WHAT THIS TASK INVOLVES - Retype exactly the span of lines below from the one with "This screenshot has height=995, width=1204." through the one with "You are a computer-use". Do not include pictures.

RECORDS SHOWN -
* * * * *

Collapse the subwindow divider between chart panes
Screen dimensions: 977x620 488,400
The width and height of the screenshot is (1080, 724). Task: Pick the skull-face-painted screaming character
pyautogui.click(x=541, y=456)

* * * * *

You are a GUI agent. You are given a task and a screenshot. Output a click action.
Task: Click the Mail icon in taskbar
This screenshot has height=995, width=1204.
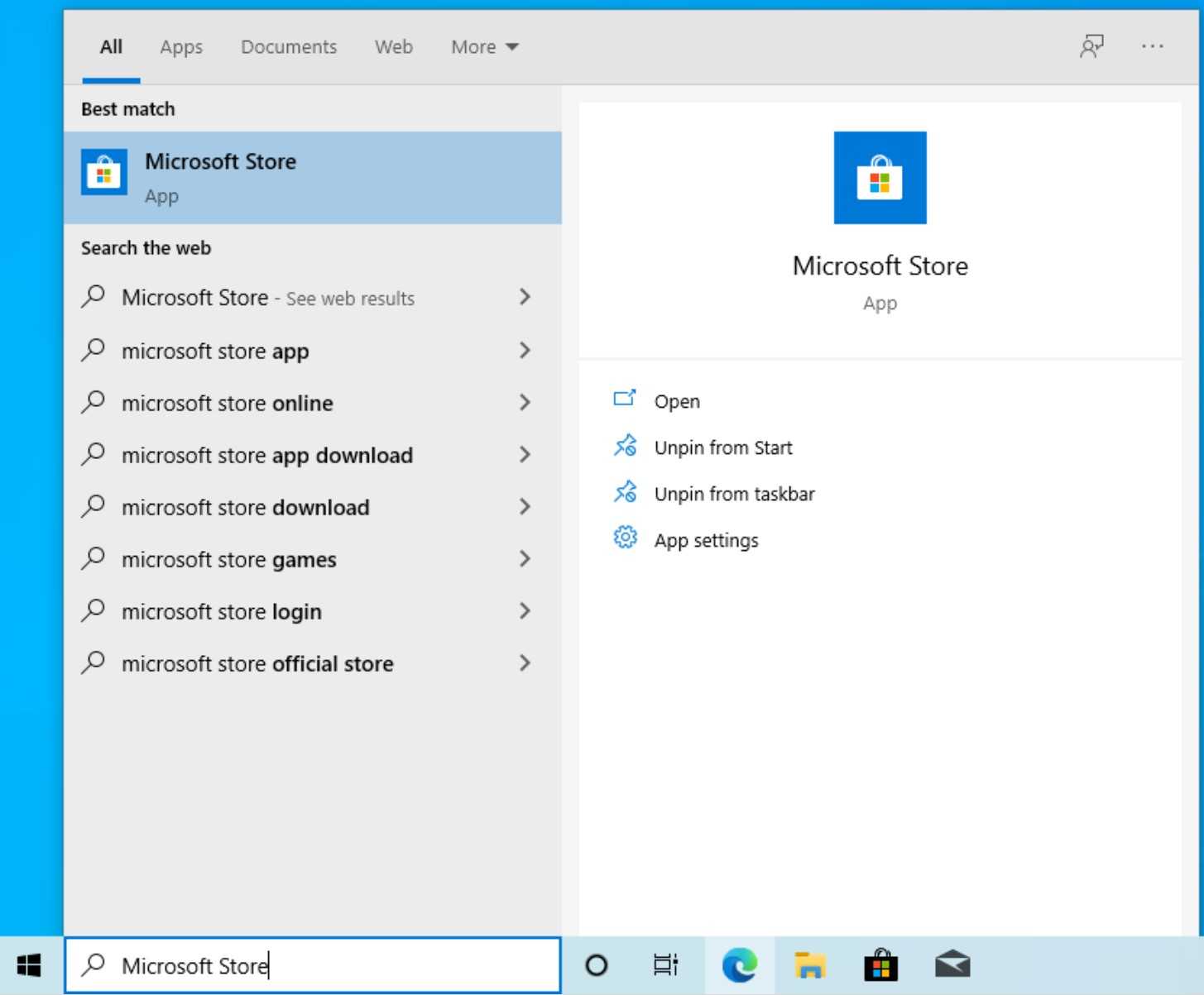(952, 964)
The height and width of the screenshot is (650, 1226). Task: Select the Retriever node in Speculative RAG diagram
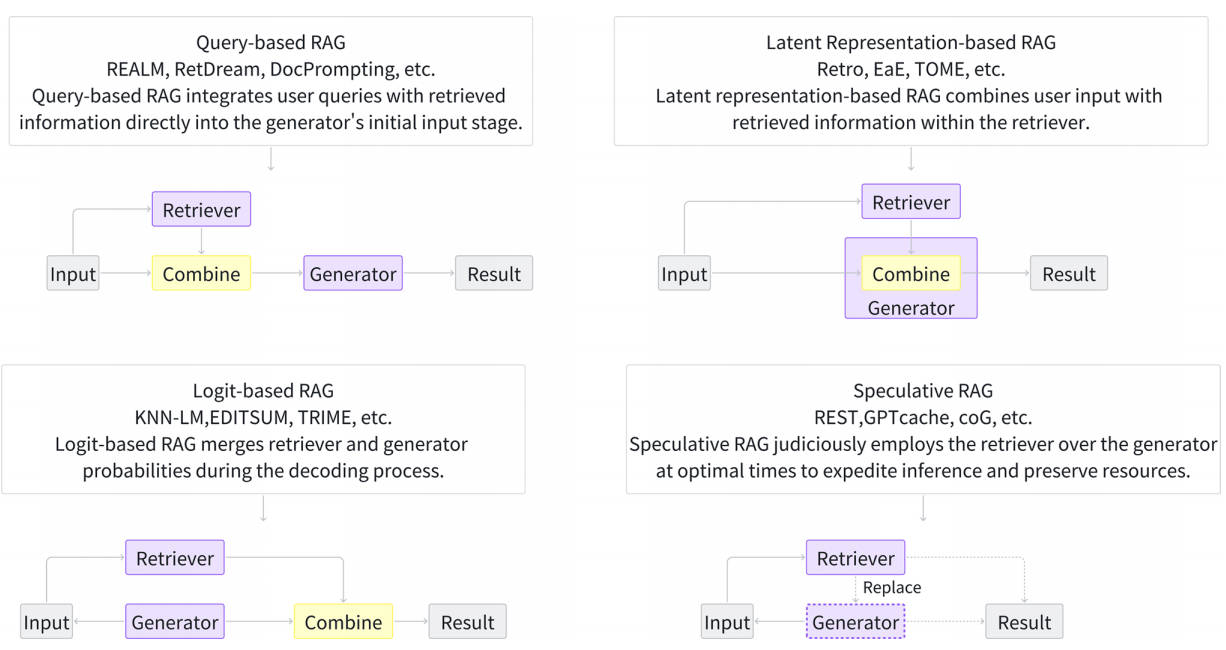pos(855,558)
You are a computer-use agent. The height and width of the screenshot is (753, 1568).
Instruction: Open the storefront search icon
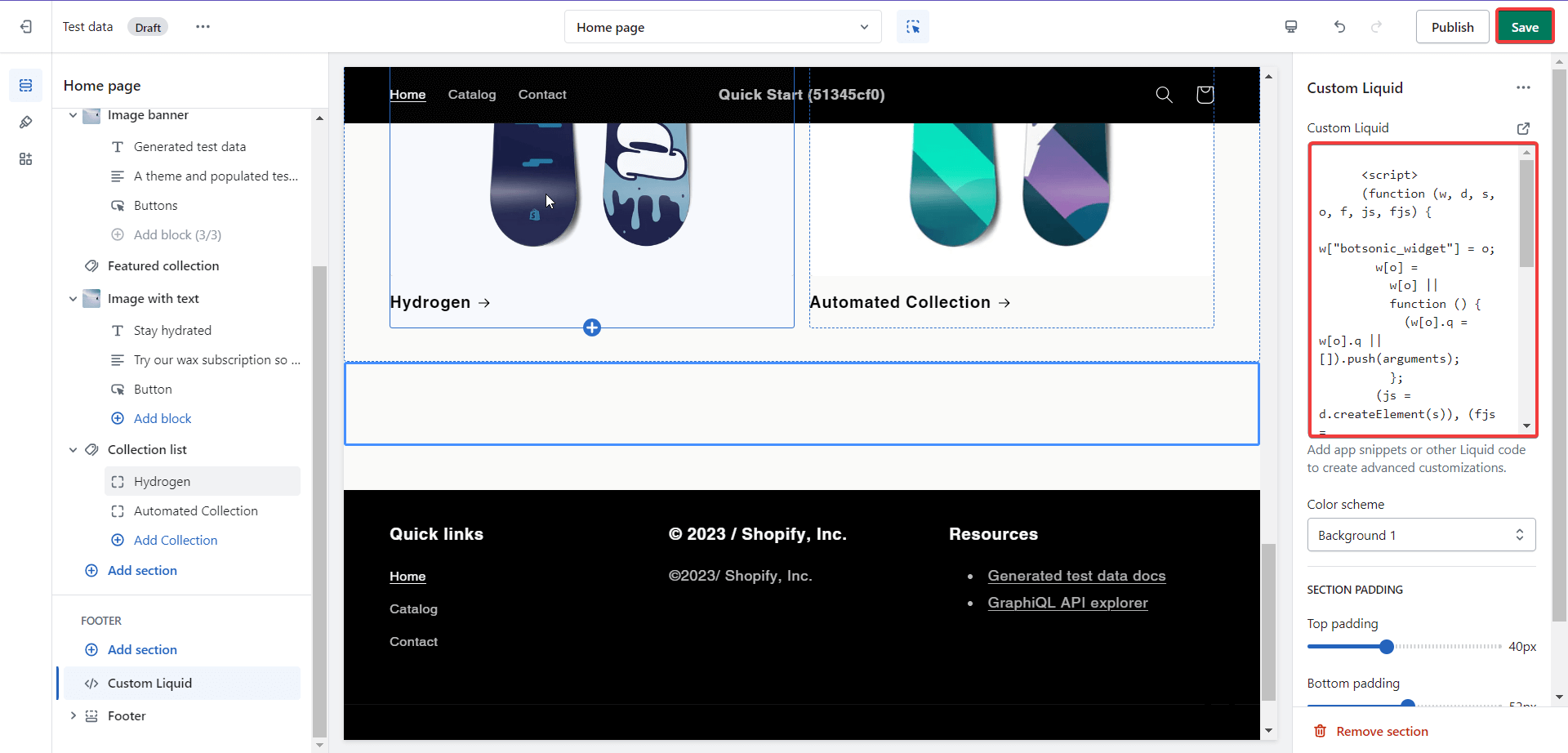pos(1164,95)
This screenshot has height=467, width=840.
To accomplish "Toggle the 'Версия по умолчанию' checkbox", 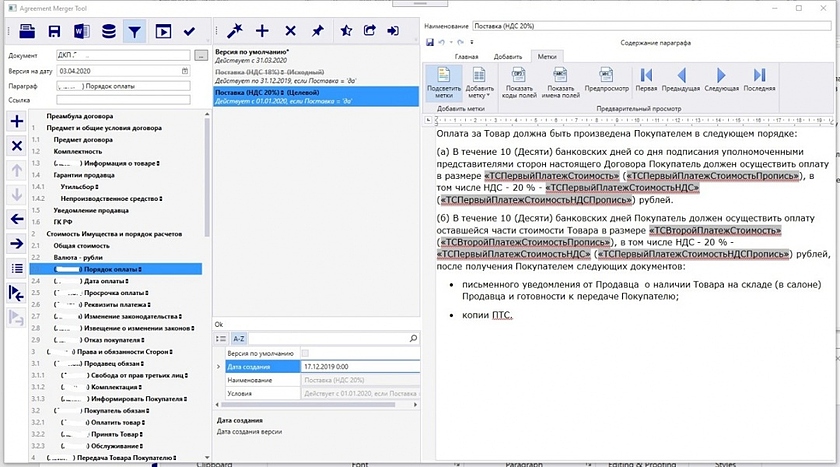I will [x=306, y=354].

* * * * *

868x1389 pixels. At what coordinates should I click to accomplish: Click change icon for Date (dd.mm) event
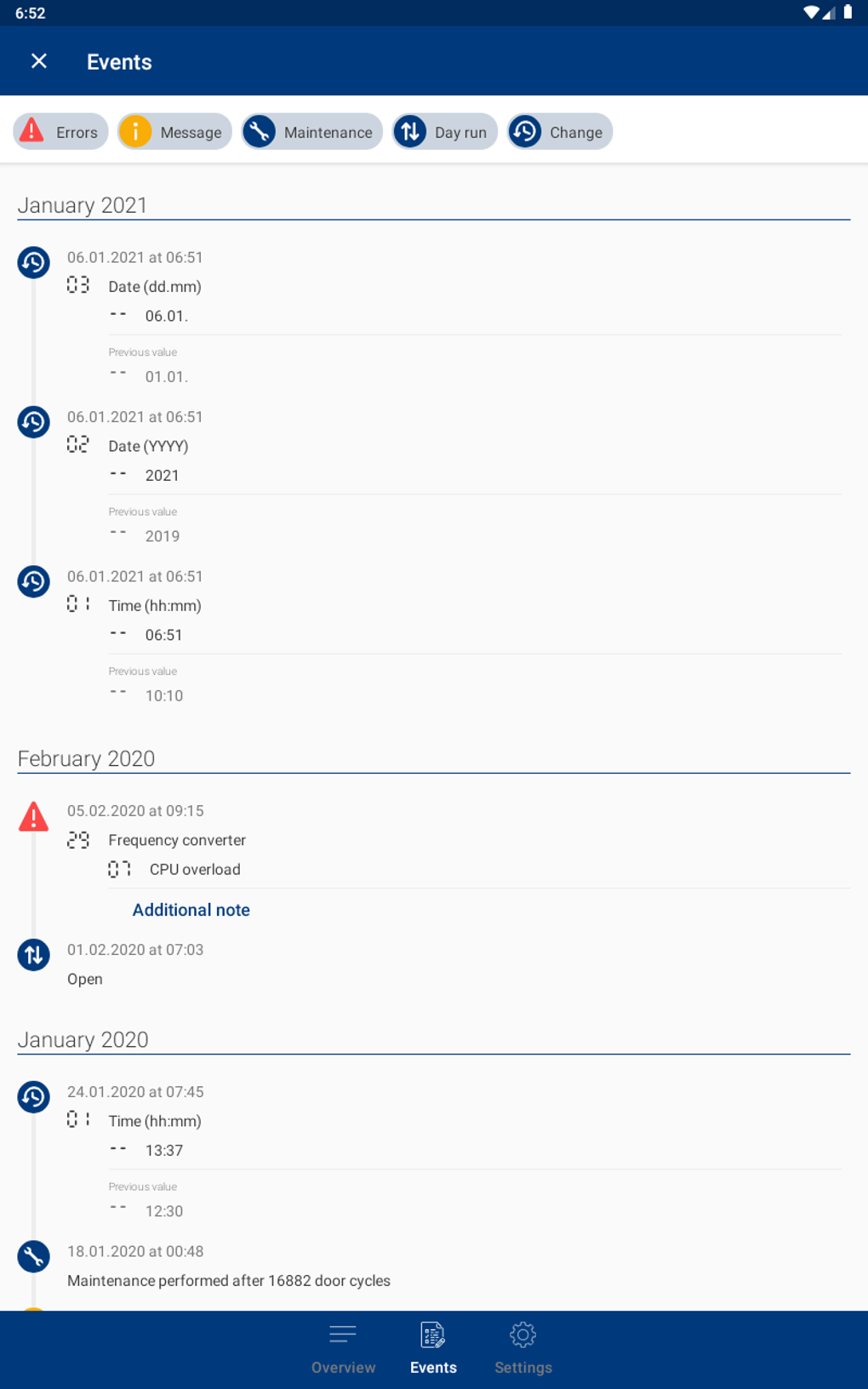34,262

* * * * *

TASK ANSWER -
This screenshot has height=995, width=1204.
(952, 964)
The height and width of the screenshot is (650, 1226). Task: Select the Retriever node in Speculative RAG diagram
pos(855,558)
You are a computer-use agent. The height and width of the screenshot is (753, 1568).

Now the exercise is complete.